BEGIN DATA FOR PROCESSING

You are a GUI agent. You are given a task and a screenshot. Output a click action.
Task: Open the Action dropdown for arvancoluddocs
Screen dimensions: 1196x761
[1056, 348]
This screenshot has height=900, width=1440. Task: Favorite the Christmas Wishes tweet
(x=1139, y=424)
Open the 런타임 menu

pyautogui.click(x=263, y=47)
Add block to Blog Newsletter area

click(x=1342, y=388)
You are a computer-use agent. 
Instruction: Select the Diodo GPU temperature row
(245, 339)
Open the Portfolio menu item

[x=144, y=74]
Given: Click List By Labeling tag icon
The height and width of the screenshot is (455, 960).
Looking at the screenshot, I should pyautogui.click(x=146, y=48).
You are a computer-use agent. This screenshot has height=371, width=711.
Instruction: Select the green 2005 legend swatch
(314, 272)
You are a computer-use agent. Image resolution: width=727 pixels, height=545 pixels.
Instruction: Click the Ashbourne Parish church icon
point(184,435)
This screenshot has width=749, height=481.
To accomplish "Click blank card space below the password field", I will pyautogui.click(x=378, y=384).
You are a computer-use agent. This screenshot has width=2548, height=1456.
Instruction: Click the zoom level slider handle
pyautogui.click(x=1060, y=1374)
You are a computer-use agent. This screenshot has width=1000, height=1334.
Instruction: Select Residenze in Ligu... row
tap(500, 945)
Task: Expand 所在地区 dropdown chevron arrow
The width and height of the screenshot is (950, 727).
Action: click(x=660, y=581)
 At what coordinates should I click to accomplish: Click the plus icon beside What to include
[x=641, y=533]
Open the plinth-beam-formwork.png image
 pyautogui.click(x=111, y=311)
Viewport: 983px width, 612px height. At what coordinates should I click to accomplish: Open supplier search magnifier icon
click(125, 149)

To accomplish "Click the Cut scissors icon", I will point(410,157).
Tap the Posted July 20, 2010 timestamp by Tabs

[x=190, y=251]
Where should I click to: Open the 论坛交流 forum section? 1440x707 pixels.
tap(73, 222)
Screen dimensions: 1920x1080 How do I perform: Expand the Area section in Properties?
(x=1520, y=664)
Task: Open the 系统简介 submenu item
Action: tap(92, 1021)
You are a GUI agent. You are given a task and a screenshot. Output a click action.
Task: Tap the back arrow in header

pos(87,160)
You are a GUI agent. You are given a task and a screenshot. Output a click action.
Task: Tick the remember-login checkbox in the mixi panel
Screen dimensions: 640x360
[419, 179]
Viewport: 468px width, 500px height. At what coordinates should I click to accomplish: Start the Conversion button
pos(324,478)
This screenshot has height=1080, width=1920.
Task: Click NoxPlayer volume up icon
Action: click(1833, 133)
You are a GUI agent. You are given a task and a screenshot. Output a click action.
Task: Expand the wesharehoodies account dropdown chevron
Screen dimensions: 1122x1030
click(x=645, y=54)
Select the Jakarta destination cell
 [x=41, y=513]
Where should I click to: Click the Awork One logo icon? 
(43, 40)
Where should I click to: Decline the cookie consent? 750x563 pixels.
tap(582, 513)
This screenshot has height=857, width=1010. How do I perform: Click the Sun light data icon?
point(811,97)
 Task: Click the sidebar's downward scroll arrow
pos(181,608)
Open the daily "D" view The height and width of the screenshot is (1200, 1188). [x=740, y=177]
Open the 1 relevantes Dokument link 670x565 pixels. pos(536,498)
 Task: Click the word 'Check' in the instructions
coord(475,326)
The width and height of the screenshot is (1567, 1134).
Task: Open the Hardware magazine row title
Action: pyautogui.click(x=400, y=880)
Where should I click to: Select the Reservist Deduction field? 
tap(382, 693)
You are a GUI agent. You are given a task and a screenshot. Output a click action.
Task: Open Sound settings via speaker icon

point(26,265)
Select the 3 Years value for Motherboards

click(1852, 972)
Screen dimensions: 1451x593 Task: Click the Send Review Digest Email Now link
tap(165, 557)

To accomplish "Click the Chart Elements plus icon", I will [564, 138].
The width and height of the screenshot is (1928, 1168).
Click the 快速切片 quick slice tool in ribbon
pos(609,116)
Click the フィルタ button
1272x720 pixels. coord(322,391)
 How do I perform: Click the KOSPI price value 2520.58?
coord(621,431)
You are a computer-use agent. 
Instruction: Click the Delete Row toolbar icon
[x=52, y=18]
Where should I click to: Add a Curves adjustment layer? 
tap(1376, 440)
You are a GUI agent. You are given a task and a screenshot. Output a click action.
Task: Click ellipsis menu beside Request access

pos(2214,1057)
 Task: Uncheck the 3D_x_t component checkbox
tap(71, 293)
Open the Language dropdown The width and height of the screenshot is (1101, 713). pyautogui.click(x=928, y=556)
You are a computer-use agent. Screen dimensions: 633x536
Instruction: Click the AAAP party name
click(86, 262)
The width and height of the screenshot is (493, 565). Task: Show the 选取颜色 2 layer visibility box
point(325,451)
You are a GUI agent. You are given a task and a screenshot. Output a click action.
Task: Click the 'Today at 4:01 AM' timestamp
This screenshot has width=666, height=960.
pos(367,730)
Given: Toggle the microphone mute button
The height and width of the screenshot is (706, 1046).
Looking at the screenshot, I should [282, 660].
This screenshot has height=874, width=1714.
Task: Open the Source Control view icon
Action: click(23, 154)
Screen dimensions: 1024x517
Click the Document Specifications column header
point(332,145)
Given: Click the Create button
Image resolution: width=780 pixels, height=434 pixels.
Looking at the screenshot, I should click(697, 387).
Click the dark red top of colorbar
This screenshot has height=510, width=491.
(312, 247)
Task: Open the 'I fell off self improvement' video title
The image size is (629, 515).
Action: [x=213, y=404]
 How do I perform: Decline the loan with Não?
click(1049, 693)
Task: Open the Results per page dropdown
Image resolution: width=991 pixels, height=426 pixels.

END DATA FOR PROCESSING

REQUIRED TASK:
Can you recast every line of the items above as a Markdown table with the columns Row and Item line, numbering the rows and leaving out blank lines?

TASK OUTPUT:
| Row | Item line |
|---|---|
| 1 | You are a GUI agent. You are given a task and a screenshot. Output a click action. |
| 2 | Task: Open the Action dropdown for arvancoluddocs |
| 3 | Screen dimensions: 1196x761 |
| 4 | [1056, 348] |
| 5 | This screenshot has height=900, width=1440. Task: Favorite the Christmas Wishes tweet |
| 6 | (x=1139, y=424) |
| 7 | Open the 런타임 menu |
| 8 | pyautogui.click(x=263, y=47) |
| 9 | Add block to Blog Newsletter area |
| 10 | click(x=1342, y=388) |
| 11 | You are a computer-use agent.  |
| 12 | Instruction: Select the Diodo GPU temperature row |
| 13 | (245, 339) |
| 14 | Open the Portfolio menu item |
| 15 | [x=144, y=74] |
| 16 | Given: Click List By Labeling tag icon |
| 17 | The height and width of the screenshot is (455, 960). |
| 18 | Looking at the screenshot, I should pyautogui.click(x=146, y=48). |
| 19 | You are a computer-use agent. This screenshot has height=371, width=711. |
| 20 | Instruction: Select the green 2005 legend swatch |
| 21 | (314, 272) |
| 22 | You are a computer-use agent. Image resolution: width=727 pixels, height=545 pixels. |
| 23 | Instruction: Click the Ashbourne Parish church icon |
| 24 | point(184,435) |
| 25 | This screenshot has width=749, height=481. |
| 26 | To accomplish "Click blank card space below the password field", I will pyautogui.click(x=378, y=384). |
| 27 | You are a computer-use agent. This screenshot has width=2548, height=1456. |
| 28 | Instruction: Click the zoom level slider handle |
| 29 | pyautogui.click(x=1060, y=1374) |
| 30 | You are a computer-use agent. This screenshot has width=1000, height=1334. |
| 31 | Instruction: Select Residenze in Ligu... row |
| 32 | tap(500, 945) |
| 33 | Task: Expand 所在地区 dropdown chevron arrow |
| 34 | The width and height of the screenshot is (950, 727). |
| 35 | Action: click(x=660, y=581) |
| 36 |  At what coordinates should I click to accomplish: Click the plus icon beside What to include |
| 37 | [x=641, y=533] |
| 38 | Open the plinth-beam-formwork.png image |
| 39 |  pyautogui.click(x=111, y=311) |
| 40 | Viewport: 983px width, 612px height. At what coordinates should I click to accomplish: Open supplier search magnifier icon |
| 41 | click(125, 149) |
| 42 | To accomplish "Click the Cut scissors icon", I will point(410,157). |
| 43 | Tap the Posted July 20, 2010 timestamp by Tabs |
| 44 | [x=190, y=251] |
| 45 | Where should I click to: Open the 论坛交流 forum section? 1440x707 pixels. |
| 46 | tap(73, 222) |
| 47 | Screen dimensions: 1920x1080 How do I perform: Expand the Area section in Properties? |
| 48 | (x=1520, y=664) |
| 49 | Task: Open the 系统简介 submenu item |
| 50 | Action: tap(92, 1021) |
| 51 | You are a GUI agent. You are given a task and a screenshot. Output a click action. |
| 52 | Task: Tap the back arrow in header |
| 53 | pos(87,160) |
| 54 | You are a GUI agent. You are given a task and a screenshot. Output a click action. |
| 55 | Task: Tick the remember-login checkbox in the mixi panel |
| 56 | Screen dimensions: 640x360 |
| 57 | [419, 179] |
| 58 | Viewport: 468px width, 500px height. At what coordinates should I click to accomplish: Start the Conversion button |
| 59 | pos(324,478) |
| 60 | This screenshot has height=1080, width=1920. |
| 61 | Task: Click NoxPlayer volume up icon |
| 62 | Action: click(1833, 133) |
| 63 | You are a GUI agent. You are given a task and a screenshot. Output a click action. |
| 64 | Task: Expand the wesharehoodies account dropdown chevron |
| 65 | Screen dimensions: 1122x1030 |
| 66 | click(x=645, y=54) |
| 67 | Select the Jakarta destination cell |
| 68 |  [x=41, y=513] |
| 69 | Where should I click to: Click the Awork One logo icon?  |
| 70 | (43, 40) |
| 71 | Where should I click to: Decline the cookie consent? 750x563 pixels. |
| 72 | tap(582, 513) |
| 73 | This screenshot has height=857, width=1010. How do I perform: Click the Sun light data icon? |
| 74 | point(811,97) |
| 75 |  Task: Click the sidebar's downward scroll arrow |
| 76 | pos(181,608) |
| 77 | Open the daily "D" view The height and width of the screenshot is (1200, 1188). [x=740, y=177] |
| 78 | Open the 1 relevantes Dokument link 670x565 pixels. pos(536,498) |
| 79 |  Task: Click the word 'Check' in the instructions |
| 80 | coord(475,326) |
| 81 | The width and height of the screenshot is (1567, 1134). |
| 82 | Task: Open the Hardware magazine row title |
| 83 | Action: pyautogui.click(x=400, y=880) |
| 84 | Where should I click to: Select the Reservist Deduction field?  |
| 85 | tap(382, 693) |
| 86 | You are a GUI agent. You are given a task and a screenshot. Output a click action. |
| 87 | Task: Open Sound settings via speaker icon |
| 88 | point(26,265) |
| 89 | Select the 3 Years value for Motherboards |
| 90 | click(1852, 972) |
| 91 | Screen dimensions: 1451x593 Task: Click the Send Review Digest Email Now link |
| 92 | tap(165, 557) |
| 93 | To accomplish "Click the Chart Elements plus icon", I will [564, 138]. |
| 94 | The width and height of the screenshot is (1928, 1168). |
| 95 | Click the 快速切片 quick slice tool in ribbon |
| 96 | pos(609,116) |
| 97 | Click the フィルタ button |
| 98 | 1272x720 pixels. coord(322,391) |
| 99 |  How do I perform: Click the KOSPI price value 2520.58? |
| 100 | coord(621,431) |
| 101 | You are a computer-use agent.  |
| 102 | Instruction: Click the Delete Row toolbar icon |
| 103 | [x=52, y=18] |
| 104 | Where should I click to: Add a Curves adjustment layer?  |
| 105 | tap(1376, 440) |
| 106 | You are a GUI agent. You are given a task and a screenshot. Output a click action. |
| 107 | Task: Click ellipsis menu beside Request access |
| 108 | pos(2214,1057) |
| 109 |  Task: Uncheck the 3D_x_t component checkbox |
| 110 | tap(71, 293) |
| 111 | Open the Language dropdown The width and height of the screenshot is (1101, 713). pyautogui.click(x=928, y=556) |
| 112 | You are a computer-use agent. Screen dimensions: 633x536 |
| 113 | Instruction: Click the AAAP party name |
| 114 | click(86, 262) |
| 115 | The width and height of the screenshot is (493, 565). Task: Show the 选取颜色 2 layer visibility box |
| 116 | point(325,451) |
| 117 | You are a GUI agent. You are given a task and a screenshot. Output a click action. |
| 118 | Task: Click the 'Today at 4:01 AM' timestamp |
| 119 | This screenshot has width=666, height=960. |
| 120 | pos(367,730) |
| 121 | Given: Toggle the microphone mute button |
| 122 | The height and width of the screenshot is (706, 1046). |
| 123 | Looking at the screenshot, I should [282, 660]. |
| 124 | This screenshot has height=874, width=1714. |
| 125 | Task: Open the Source Control view icon |
| 126 | Action: click(23, 154) |
| 127 | Screen dimensions: 1024x517 |
| 128 | Click the Document Specifications column header |
| 129 | point(332,145) |
| 130 | Given: Click the Create button |
| 131 | Image resolution: width=780 pixels, height=434 pixels. |
| 132 | Looking at the screenshot, I should click(697, 387). |
| 133 | Click the dark red top of colorbar |
| 134 | This screenshot has height=510, width=491. |
| 135 | (312, 247) |
| 136 | Task: Open the 'I fell off self improvement' video title |
| 137 | The image size is (629, 515). |
| 138 | Action: [x=213, y=404] |
| 139 |  How do I perform: Decline the loan with Não? |
| 140 | click(1049, 693) |
| 141 | Task: Open the Results per page dropdown |
| 142 | Image resolution: width=991 pixels, height=426 pixels. |